Nove giornate. Poche. Ventisette i punti in ballo.
Il pareggio esterno con la Spal non deve far preoccupare quanto allo score: un pareggio in trasferta ci può stare; perché susseguente dodici vittorie, alcune delle quali a ridosso di impegni di coppa; e non intacca la differenza reti che, nella denegata ottica di un ex aequo finale, ci avvantaggia.
Il pareggio esterno con la Spal deve, invece, far preoccupare per assicurazioni date e dati ripetitivi.
Le prime: la squadra entrerà in forma a marzo, quando comincerà il periodo cruciale della stagione e noi dovremo essere dentro a tutte le competizioni. Vero, ci siamo. Le energie fisiche? Vanno presunte, andiamo oltre. Quelle mentali? Ci dicono che la squadra, al momento, non ne ha. Ah. Né va sottovalutata l’incidenza che il vicino campionato del mondo (per i non pochi calciatori che forniremo alle nazionali) può determinare, condizionando grinta e sacrificio nelle prestazioni. Sui motivi e sulle prospettive di questo “temporaneo calo prestazionale”, individuale o collettivo che sia, ognuno può dibattersi tra la tradizione, che ci ha visto, in passato, risollevarci da momenti di opacità anche peggiori, e la realtà, che propone, per la prima volta dopo anni, una rivale che tiene il nostro passo, ancora agli sgoccioli della stagione.
Le seconde: la squadra difende da squadra, ma non (sempre) attacca da squadra. Le azioni individuali, portate da Costa o, estemporaneamente, persino da Chiellini, testimoniano un’alternativa debole all’assenza di schemi offensivi ed inconsistenza del centrocampo (soggetto ai maggiori stravolgimenti). A volte va bene, ma non può essere tutto qui il gioco della squadra. Diversamente, infatti, i passaggi orizzontali, i tempi di gioco persi per controllare passaggi troppo forti o troppo lenti, l’assenza di movimenti mnemonici, che incoraggiano il pressing avversario, alimentano complessità che, con nove partite cruciali rimaste e un Real stratosferico in arrivo, non dovrebbero esserci.

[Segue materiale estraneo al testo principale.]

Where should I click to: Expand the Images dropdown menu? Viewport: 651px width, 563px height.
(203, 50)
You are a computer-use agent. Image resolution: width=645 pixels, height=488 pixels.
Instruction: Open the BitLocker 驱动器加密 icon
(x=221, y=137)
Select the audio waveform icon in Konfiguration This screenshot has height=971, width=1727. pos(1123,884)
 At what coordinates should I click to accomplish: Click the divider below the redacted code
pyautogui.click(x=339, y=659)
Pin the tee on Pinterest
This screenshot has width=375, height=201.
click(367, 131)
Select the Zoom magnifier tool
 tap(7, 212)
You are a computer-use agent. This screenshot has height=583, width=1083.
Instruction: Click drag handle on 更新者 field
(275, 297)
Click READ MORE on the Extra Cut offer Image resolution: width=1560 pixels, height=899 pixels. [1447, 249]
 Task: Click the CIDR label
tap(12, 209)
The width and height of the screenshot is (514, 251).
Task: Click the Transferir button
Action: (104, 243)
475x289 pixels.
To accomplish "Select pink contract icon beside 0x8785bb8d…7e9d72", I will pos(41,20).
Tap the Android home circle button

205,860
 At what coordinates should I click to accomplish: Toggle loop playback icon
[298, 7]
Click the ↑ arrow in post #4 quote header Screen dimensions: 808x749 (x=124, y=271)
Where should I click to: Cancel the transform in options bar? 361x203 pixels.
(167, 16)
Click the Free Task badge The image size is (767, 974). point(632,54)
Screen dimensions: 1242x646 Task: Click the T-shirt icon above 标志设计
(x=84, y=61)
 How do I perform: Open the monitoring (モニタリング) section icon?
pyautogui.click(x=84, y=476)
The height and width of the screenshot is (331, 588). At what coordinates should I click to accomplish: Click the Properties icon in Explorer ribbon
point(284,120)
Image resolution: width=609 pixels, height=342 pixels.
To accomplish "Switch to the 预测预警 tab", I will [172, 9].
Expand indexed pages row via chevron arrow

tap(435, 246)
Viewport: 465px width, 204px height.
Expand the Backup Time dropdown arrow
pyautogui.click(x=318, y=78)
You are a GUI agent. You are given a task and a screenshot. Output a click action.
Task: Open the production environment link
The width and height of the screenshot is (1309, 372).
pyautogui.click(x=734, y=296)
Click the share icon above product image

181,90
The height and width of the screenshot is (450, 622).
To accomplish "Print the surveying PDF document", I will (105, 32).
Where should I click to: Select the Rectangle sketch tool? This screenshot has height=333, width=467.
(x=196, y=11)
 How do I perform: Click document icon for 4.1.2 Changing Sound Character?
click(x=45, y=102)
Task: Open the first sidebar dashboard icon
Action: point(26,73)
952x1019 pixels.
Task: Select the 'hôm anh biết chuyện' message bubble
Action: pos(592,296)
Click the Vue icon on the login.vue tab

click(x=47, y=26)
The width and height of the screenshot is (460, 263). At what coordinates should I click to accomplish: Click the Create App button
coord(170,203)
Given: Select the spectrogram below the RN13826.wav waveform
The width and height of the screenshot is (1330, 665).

Rinunciare ad una competizione non fa parte del DNA della società; ma una rosa limitata da infortuni, qualche cessione apparsa frettolosa e persino qualche giocatore inaffidabile, possono proiettare il presente in una dimensione di inaspettata incertezza. Il voler andare avanti in tutto, con queste attuali premesse (che sono diverse da quelle di inizio anno), comporta eventualità non rosee comunque da mettere in conto con equilibrio di giudizio, nonostante non venga logico accettarlo, se si pensa al tasso tecnico della squadra. Inoltre, alla Juve ci hanno insegnato che non conta ciò che hai fatto in passato, ma solo nella stagione corrente e, quindi, non trovo coerente ricordare i sei scudetti vinti, peraltro grazie anche a molti giocatori che, oggi, non sono più in squadra.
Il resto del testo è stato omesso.